Input records: Begin

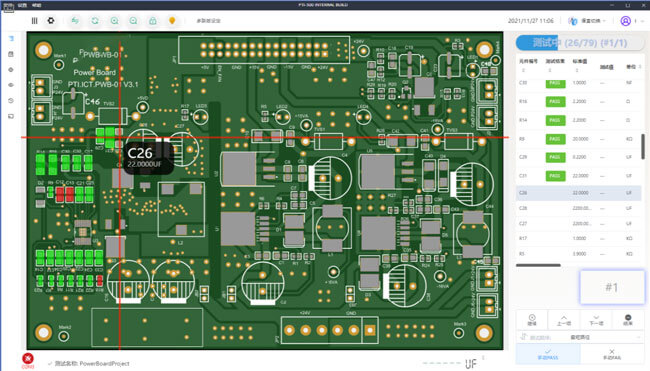The height and width of the screenshot is (371, 650).
Task: Click the manual PASS button
Action: click(548, 354)
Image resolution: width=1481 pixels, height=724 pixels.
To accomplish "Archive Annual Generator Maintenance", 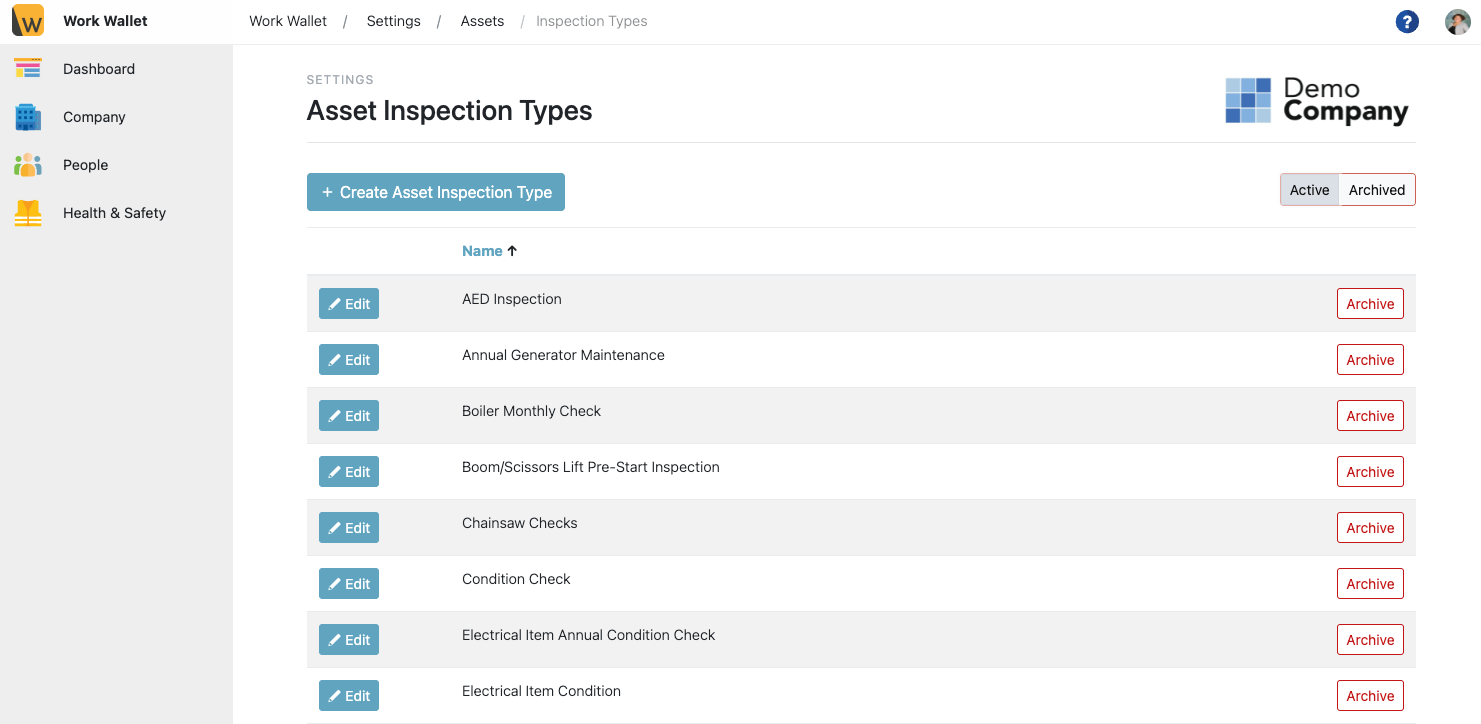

Input records: End

## Exercise requirements:
The lines wanted run from the line containing "Image resolution: width=1481" through the end of the entries; return them exactly, both ends included, and keep pictures out.

## Problem solution:
Image resolution: width=1481 pixels, height=724 pixels.
To accomplish "Archive Annual Generator Maintenance", 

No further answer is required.